By Lisa Fattori

A common concern among union tugboat companies is the lack of a level playing field, when competing with some non-union operators, whose non-compliance with industry standards puts law-abiding businesses at a disadvantage. While not every small, independent bends the rules, some, disparagingly referred to as “gypos”, are rogue operators who also pose a safety hazard when they don’t follow Transport Canada rules in enforcing regulations. While punitive consequences exist for infractions, the difficulty lies in enforcing regulations in a timely and consistent manner, and in developing a protocol that tackles what has become a systemic problem.

“It’s very concerning, when you have companies running boats that are under-crewed and that don’t comply with regulations that are there for the public’s safety,” says a spokesperson for the Canadian Merchant Service Guild. “The quality of maintenance on these boats isn’t going to be up to par when compared with union vessels, but it’s the manning requirement that’s the bigger issue. This has been going on now for a number of years and it doesn’t appear to be getting any better.”

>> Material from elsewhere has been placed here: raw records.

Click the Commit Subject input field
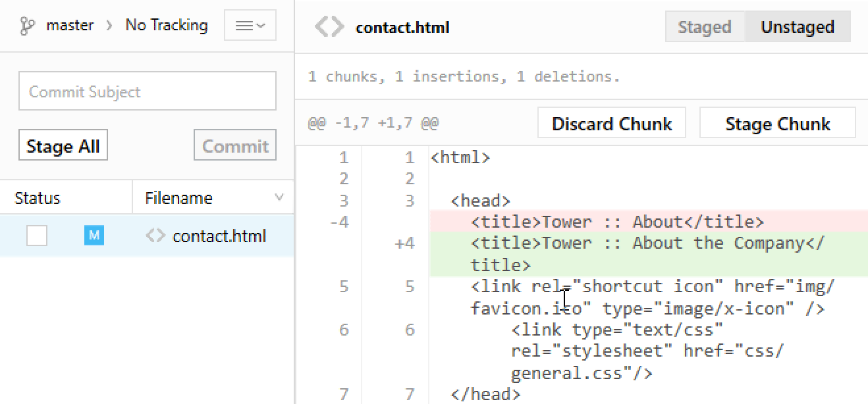 [x=146, y=91]
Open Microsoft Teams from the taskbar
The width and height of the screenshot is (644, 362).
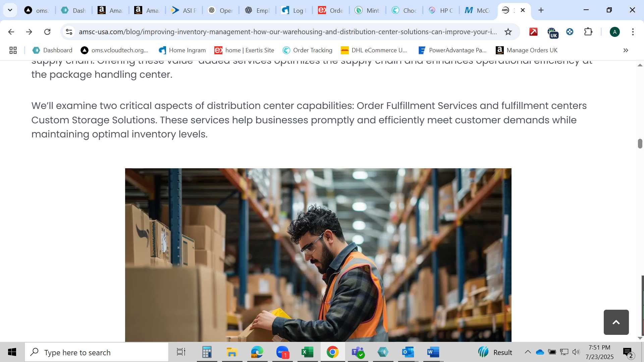point(358,352)
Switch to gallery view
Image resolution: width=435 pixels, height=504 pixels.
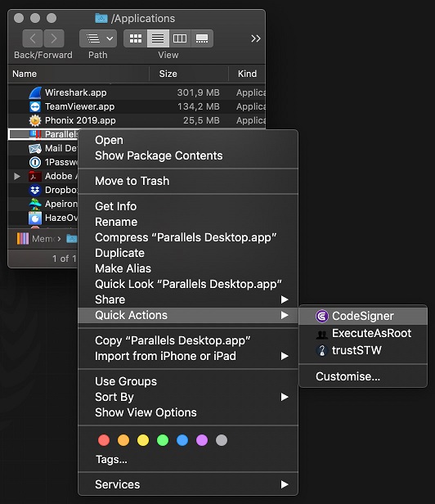[x=202, y=38]
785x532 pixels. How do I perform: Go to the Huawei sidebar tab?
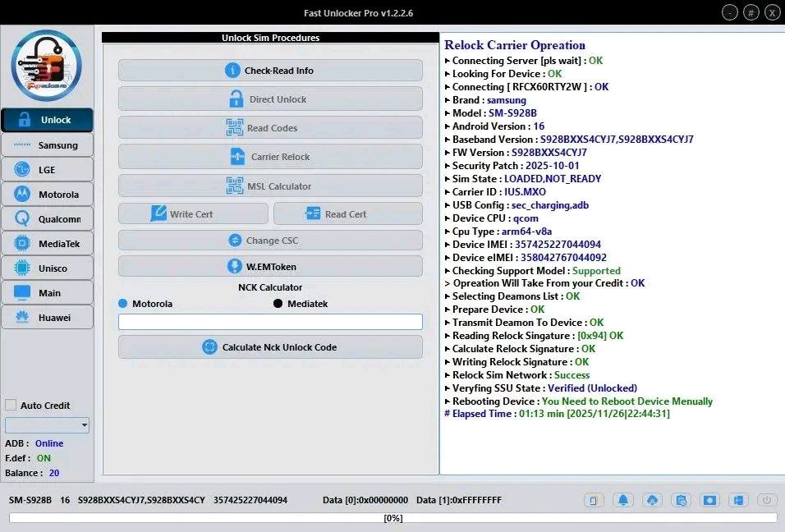47,318
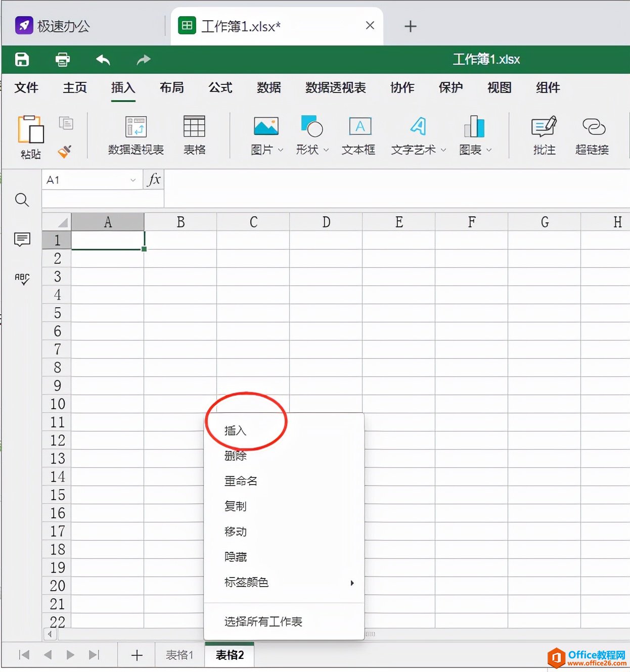Click the print icon
630x672 pixels.
click(62, 60)
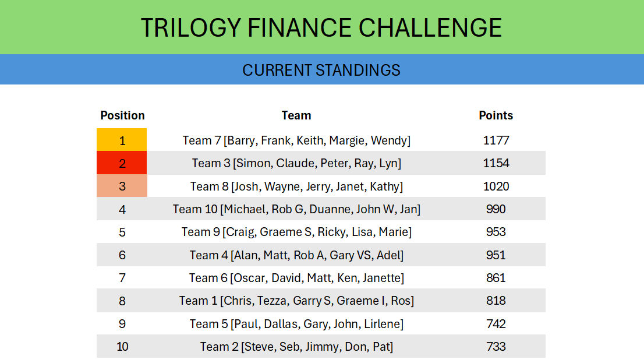Click the "Points" column header
Image resolution: width=644 pixels, height=363 pixels.
pos(496,115)
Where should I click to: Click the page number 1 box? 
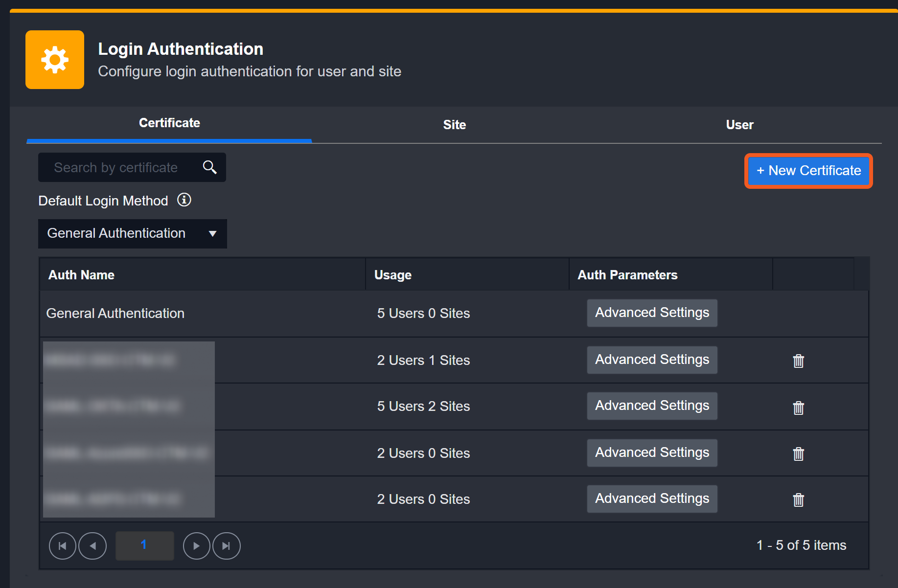(144, 545)
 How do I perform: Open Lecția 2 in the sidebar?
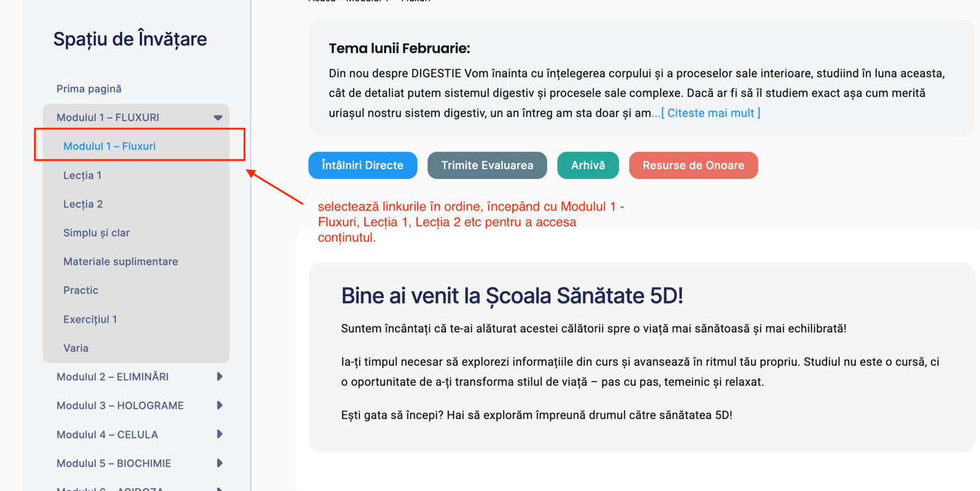coord(83,204)
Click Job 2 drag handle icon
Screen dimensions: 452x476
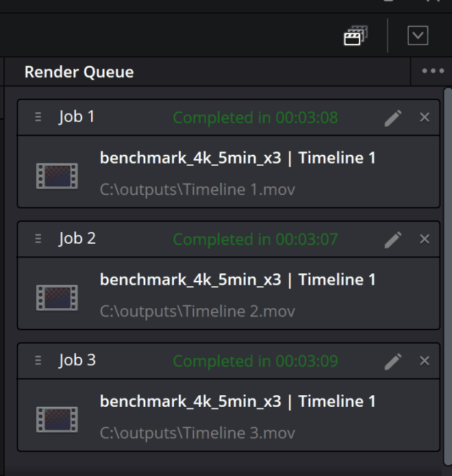(x=38, y=239)
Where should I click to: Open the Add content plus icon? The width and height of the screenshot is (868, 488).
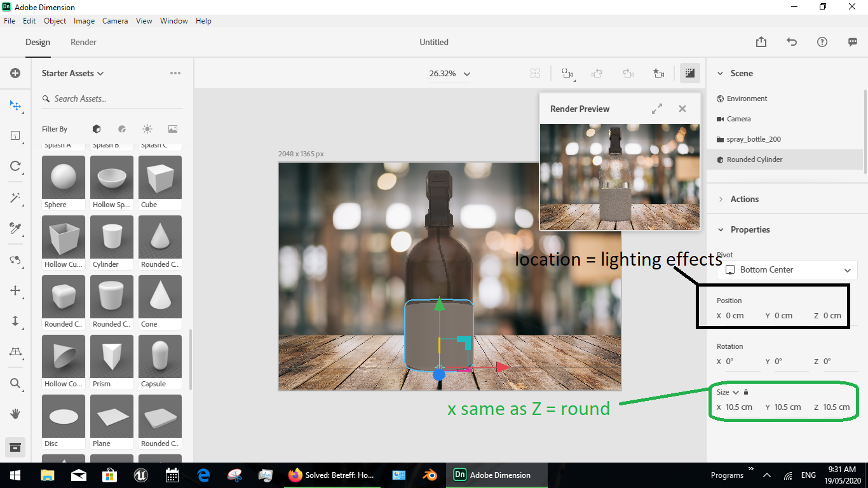coord(15,72)
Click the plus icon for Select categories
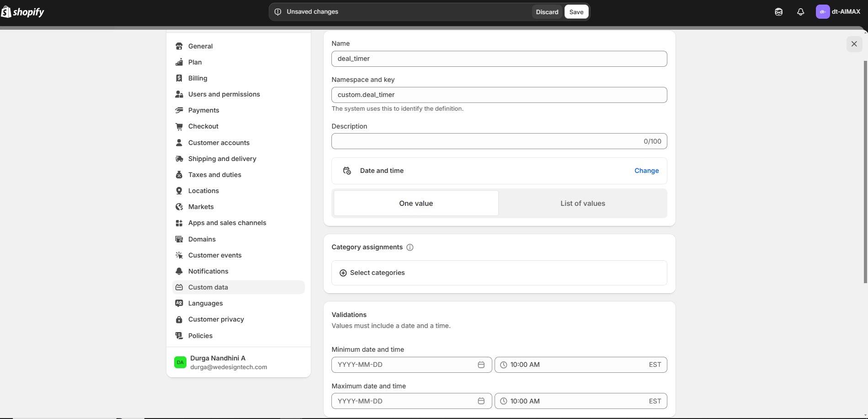The height and width of the screenshot is (419, 868). [343, 273]
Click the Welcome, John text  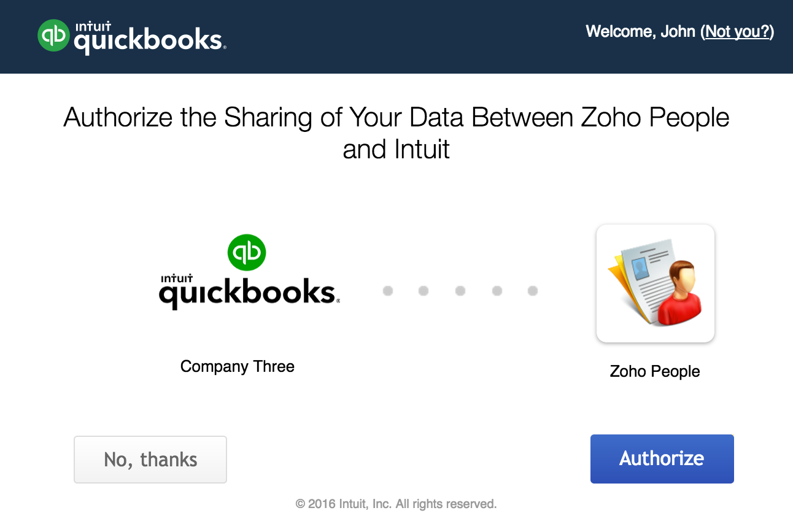coord(641,31)
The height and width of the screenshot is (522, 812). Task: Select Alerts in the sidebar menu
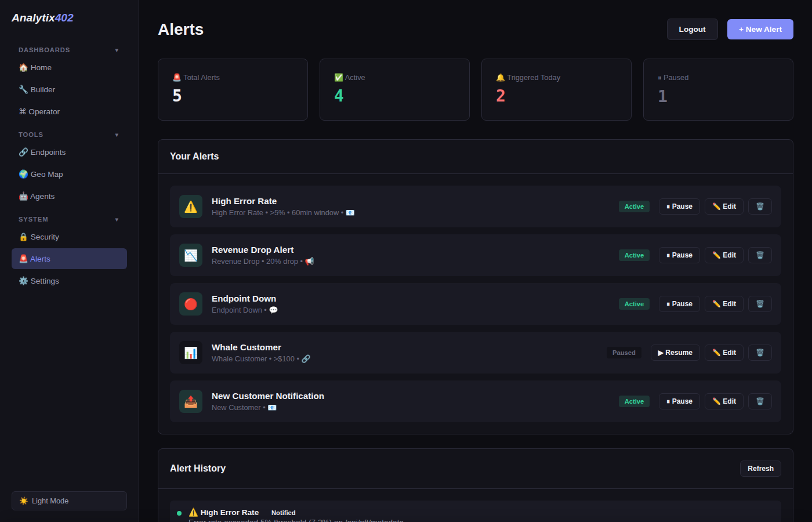point(39,259)
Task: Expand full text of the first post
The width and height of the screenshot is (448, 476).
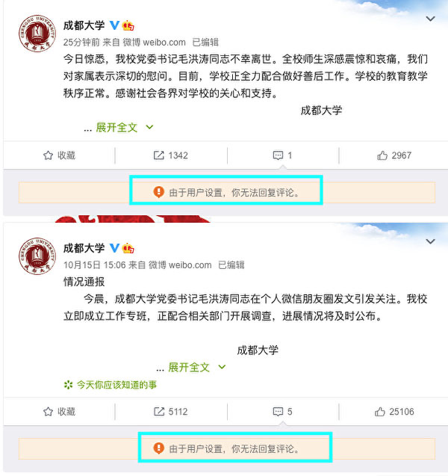Action: pos(125,128)
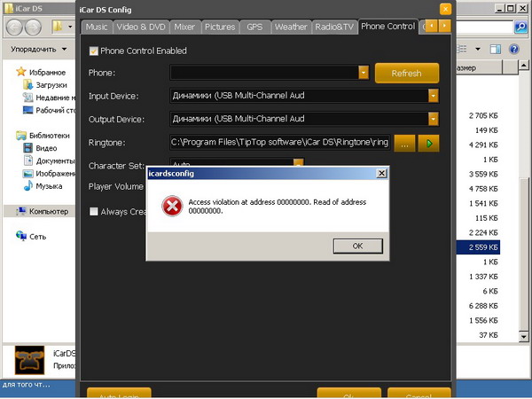The image size is (532, 399).
Task: Toggle the Always Create checkbox
Action: tap(94, 211)
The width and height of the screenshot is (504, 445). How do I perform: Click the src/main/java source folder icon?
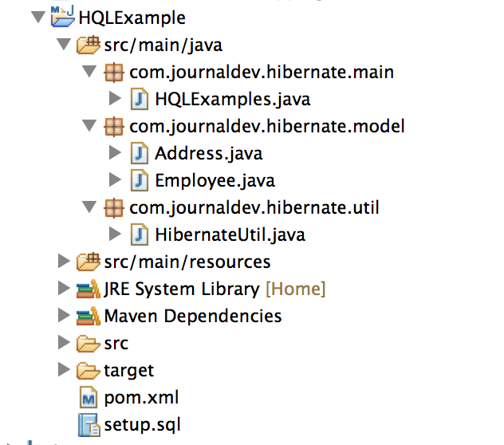[89, 45]
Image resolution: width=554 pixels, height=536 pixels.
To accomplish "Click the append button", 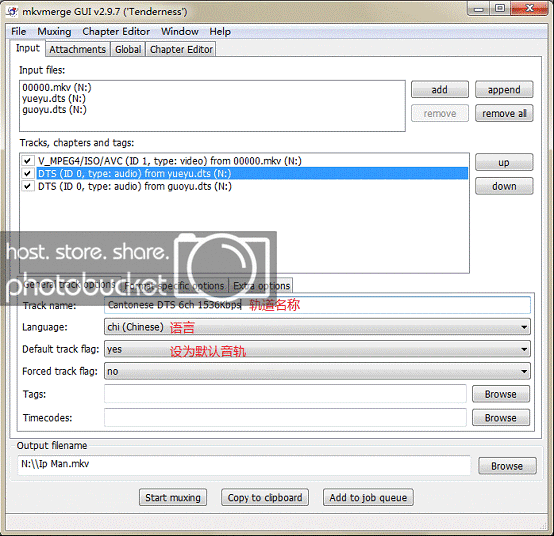I will [504, 90].
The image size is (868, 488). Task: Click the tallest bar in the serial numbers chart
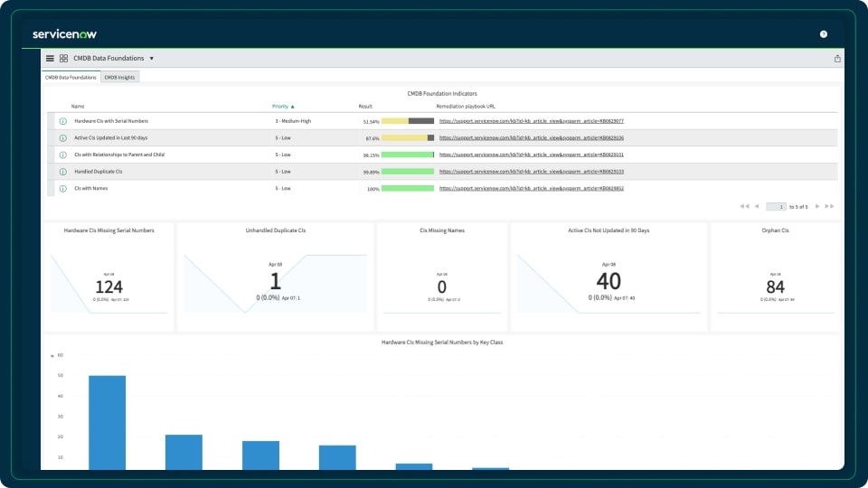click(x=107, y=422)
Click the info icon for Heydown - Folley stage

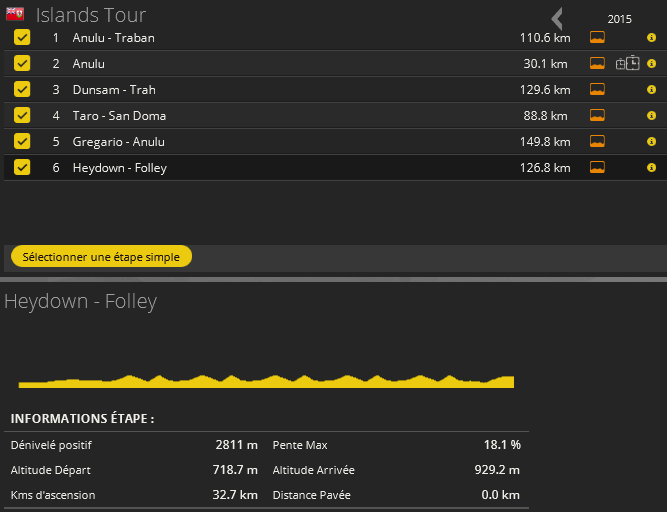click(651, 168)
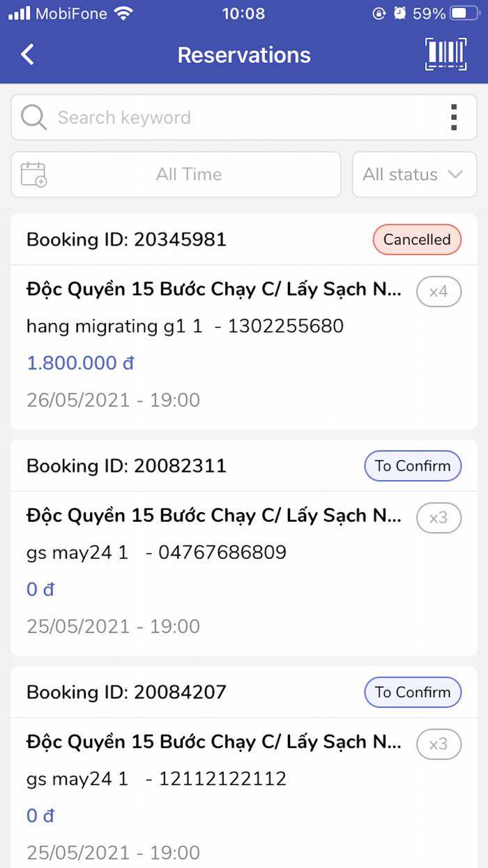Tap the x3 badge on booking 20084207

439,744
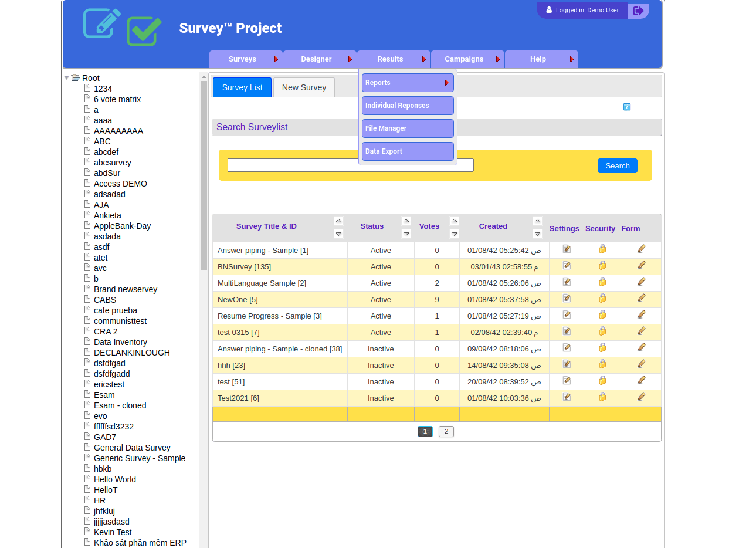Open the Campaigns dropdown menu
Image resolution: width=756 pixels, height=548 pixels.
(x=467, y=59)
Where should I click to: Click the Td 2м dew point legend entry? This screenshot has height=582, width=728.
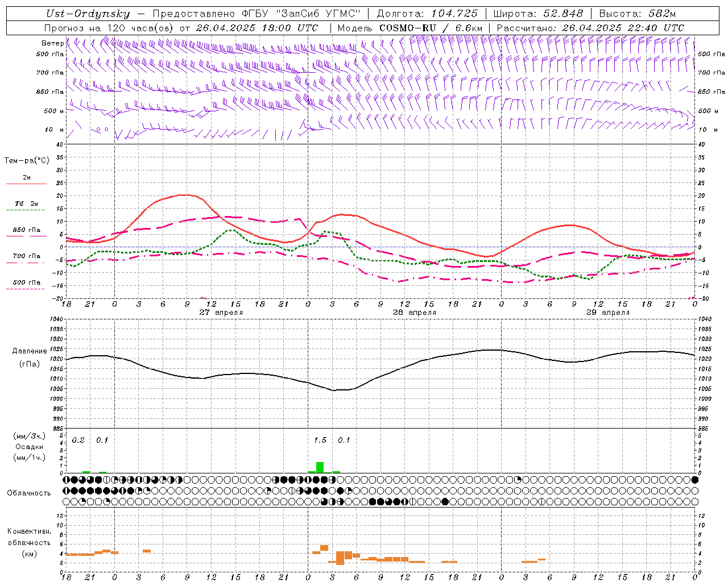26,204
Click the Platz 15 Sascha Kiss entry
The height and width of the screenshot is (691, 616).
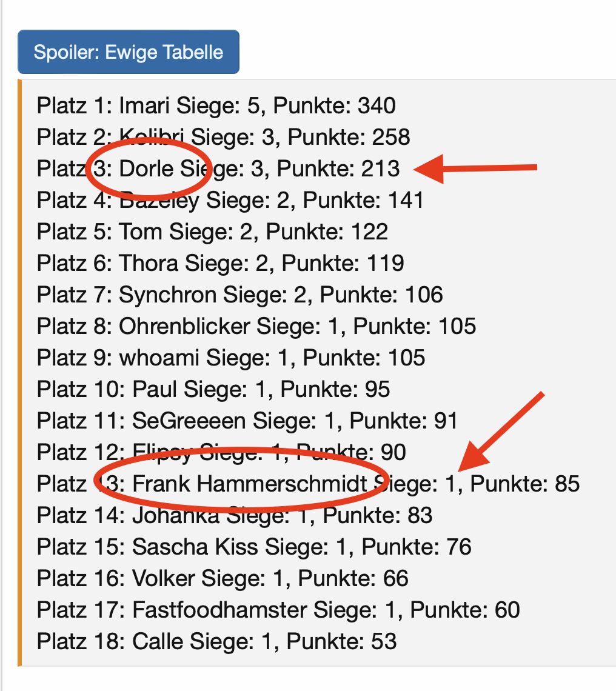coord(253,547)
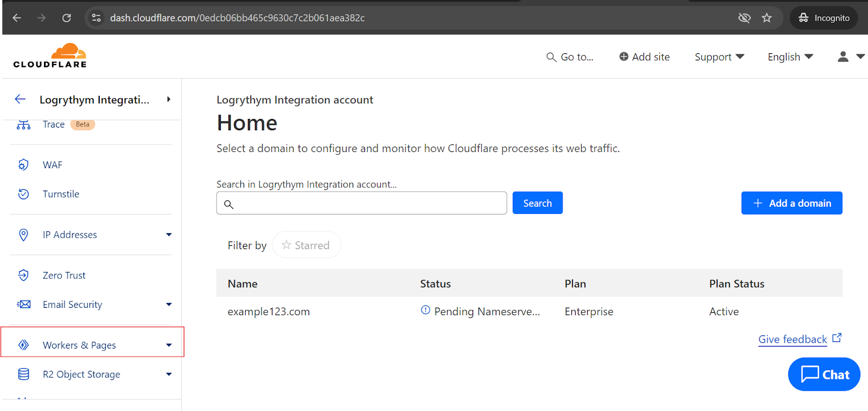Image resolution: width=868 pixels, height=411 pixels.
Task: Open the Support dropdown
Action: point(719,57)
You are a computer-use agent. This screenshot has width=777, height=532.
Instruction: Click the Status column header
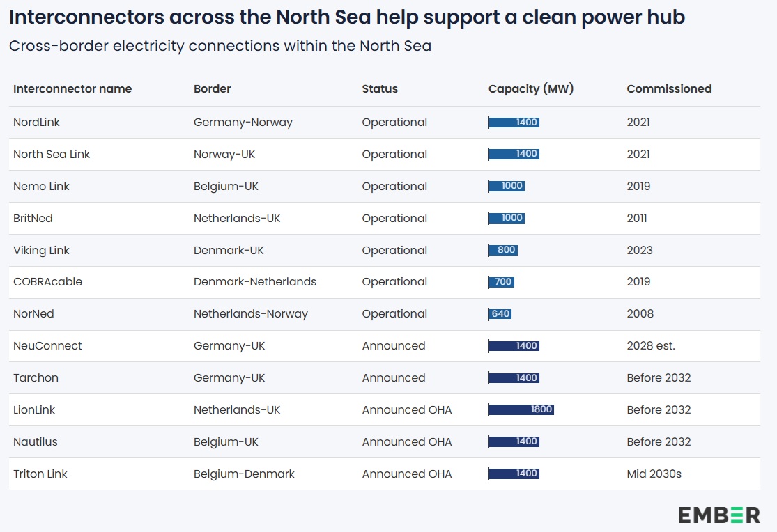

For a job that requires a tugboat with four crew members, including the master, mate and two deckhands, bids by union companies will take into account the cost of personnel. Rogue operators who run a tugboat with only three crew members are able to submit a lower bid, all the while not following regulations. These non-union companies are saving themselves approximately $50,000 per year by operating with only one deckhand, so they can afford to undercut union players. Given that a union operator is paying union wages, plus benefits, the cost of including that fourth deckhand makes his expense much more than $50,000 per year. Having the required number of personnel on board, however, is a necessary cost of doing business.

Losing a job to a non-union company is made all the more frustrating when customers go with the low-bidding operator who isn’t accredited with industry-specific safety training and certification. Some logging companies, for example, encourage tugboat personnel to complete training programs in the safe transportation of forestry products, but then will award a job to a non-union tugboat operation that doesn’t have the recommended credentials.

“Many companies go above and beyond, undergoing audits, establishing in-house safety committees, and spending the time and money to be properly accredited,” says Terry Engler, president of Local 400, International Longshore and Warehouse Union Canada. “It’s very frustrating for them to see non-union companies bidding low and getting jobs, when they don’t have the same safety standards and the proper crew levels.”

With the closing of several lumber mills along B.C.’s rivers, the tugboat market contracted, thus making competition much more fierce. While several companies have moved away from hauling wood products to towing barges containing other materials, such as aggregates, there is still demand for log towing services and transporting fuel to logging and mining camps. It is quite easy for a small company to get involved with the log towing business and, if vessels fall under15 GT, they are not inspected by Transport Canada. There are some reports that, to fall under the radar, rogue companies will soup-up their small tugs to move a higher tonnage, which impacts the vessels’ stability and, therefore, poses a safety risk.

Enforcement on the water does not fall under the sole jurisdiction of the Coast Guard or the RCMP, and Transport Canada’s inspections at shore may be too late to witness an undermanned vessel. On top of that, guidelines leave plenty of room for interpretation. Transport Canada is cognizant, however, of the concerns of tugboat crew members and takes action against any tugboat operator found not complying with the Canada Shipping Act, 2001, including the insufficient manning of tugboats. In November, for example, Transport Canada joined forces with the RCMP to monitor compliance by all commercial vessels (including tugboats) on the North Coast of Vancouver Island, from Campbell River to Bella Bella, B.C.

“This initiative has resulted in another tugboat found not complying with the safe manning regulatory requirements,” says Jillian Glover, spokesperson for Transport Canada, Pacific Region. “The operator has received a notice of deficiency and we will follow up with further enforcement. The Transport Canada / RCMP initiative will be on the water again this week.”

Overall, B.C.’s tugboat industry has a good safety record, but there have been some high profile accidents that incite public scrutiny and calls for tighter regulations. The 2007 sinking of a barge at Robson Bight, for example, put a spotlight on the industry, particularly because of the resulting fuel spill in the location of a whale sanctuary. The barge, carrying logging equipment and vehicles (including a fuel truck) was deemed unseaworthy, and the owner of the barge was found guilty on six pollution charges.

“When a small company doesn’t follow safety regulations and gets into trouble, it besmirches the entire industry,” Engler says. “We are guardians of the environment. If we want to grow the industry in B.C., we have to have all of the safety procedures in place for all vessels.”